** start of TEXT **
In Jackson Hole, Wyoming today Fed Chairman Ben Bernanke said the risk of an "undesirable rise in inflation or of significant further disinflation seems low." Yup, can't argue with that.
If you are operating a bank, and you had lost your depositors' funds by making bad real estate loans, normally you would be sweating bullets by now, or among the 14.6 million pounding the pavement looking for work. But you need not worry. You got $1.3 trillion of reserves to tide you over while your bad loans continue to deteriorate. Uncle Ben bailed you out, and he even gave you the money to pay back your other uncle, Sam. Now that you got rid of the TARP, you can go back to paying out big bonuses, even if they are on profits facilitated by the easing of accounting rules.
So why is the spotlight on Ben now? Some employment, consumer confidence, and even national income data have weakened a little. But mainly the stock market has everyone a little scared. Big bank stocks have acted like a canary in the coal mine, failing to do much since a year ago. Some regionals have been sliding since this spring, in sympathy with FDIC Chairman Shiela Bair's laying to rest a growing list of institutions outside the money centers. How come? Home prices are down maybe 30% from the top, which wipes out the equity of most "conservatively" financed purchases.
** end of TEXT **
** start of RECORD EXCERPTS **
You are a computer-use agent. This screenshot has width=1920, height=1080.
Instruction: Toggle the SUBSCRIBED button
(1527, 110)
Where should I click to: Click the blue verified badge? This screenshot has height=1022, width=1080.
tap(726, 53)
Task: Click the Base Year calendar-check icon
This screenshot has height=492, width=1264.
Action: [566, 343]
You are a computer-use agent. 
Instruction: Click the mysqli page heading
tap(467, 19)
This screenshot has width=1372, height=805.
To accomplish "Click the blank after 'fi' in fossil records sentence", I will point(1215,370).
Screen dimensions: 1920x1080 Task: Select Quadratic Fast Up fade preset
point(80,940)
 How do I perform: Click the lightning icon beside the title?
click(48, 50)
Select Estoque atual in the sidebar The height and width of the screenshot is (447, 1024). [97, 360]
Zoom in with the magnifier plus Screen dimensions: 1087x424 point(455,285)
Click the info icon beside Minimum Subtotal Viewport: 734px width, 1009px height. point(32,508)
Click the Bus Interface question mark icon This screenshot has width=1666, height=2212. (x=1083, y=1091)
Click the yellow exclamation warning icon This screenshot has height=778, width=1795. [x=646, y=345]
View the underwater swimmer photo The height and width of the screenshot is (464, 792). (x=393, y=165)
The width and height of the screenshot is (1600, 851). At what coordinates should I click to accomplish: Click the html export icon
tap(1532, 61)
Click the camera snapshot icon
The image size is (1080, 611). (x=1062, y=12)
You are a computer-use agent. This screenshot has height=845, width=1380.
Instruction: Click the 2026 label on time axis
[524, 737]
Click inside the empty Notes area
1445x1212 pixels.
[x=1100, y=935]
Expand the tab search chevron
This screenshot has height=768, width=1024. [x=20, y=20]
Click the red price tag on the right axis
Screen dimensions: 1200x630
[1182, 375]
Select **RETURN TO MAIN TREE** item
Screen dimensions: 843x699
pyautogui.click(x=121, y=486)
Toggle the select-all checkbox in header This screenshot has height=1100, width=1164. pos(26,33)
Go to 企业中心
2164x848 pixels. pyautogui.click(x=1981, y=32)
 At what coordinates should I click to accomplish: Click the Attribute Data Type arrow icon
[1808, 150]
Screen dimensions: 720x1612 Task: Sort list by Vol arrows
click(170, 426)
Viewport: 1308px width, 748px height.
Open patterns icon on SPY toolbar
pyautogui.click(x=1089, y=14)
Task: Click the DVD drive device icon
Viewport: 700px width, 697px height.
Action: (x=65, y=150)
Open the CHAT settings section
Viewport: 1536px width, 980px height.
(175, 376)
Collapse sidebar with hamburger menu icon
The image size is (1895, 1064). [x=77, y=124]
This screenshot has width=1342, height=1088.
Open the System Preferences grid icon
** end of RECORD EXCERPTS **
> _WHAT YOU NEED TO DO_
1. In the commentary on Bernanke above, reproduce the passage that begins at the words "In Jackson Hole, Wyoming" and stops after the words "argue with that.".
2. Answer these from the commentary on Bernanke:
(a) Where was Bernanke speaking when he made the remark quoted at the start?
(b) How much in reserves does the commentary say banks have to tide them over?
(c) By roughly what percentage does it say home prices are down from the top?

> _ANSWERS_
1.
In Jackson Hole, Wyoming today Fed Chairman Ben Bernanke said the risk of an "undesirable rise in inflation or of significant further disinflation seems low." Yup, can't argue with that.

2.
(a) Jackson Hole, Wyoming
(b) $1.3 trillion
(c) About 30%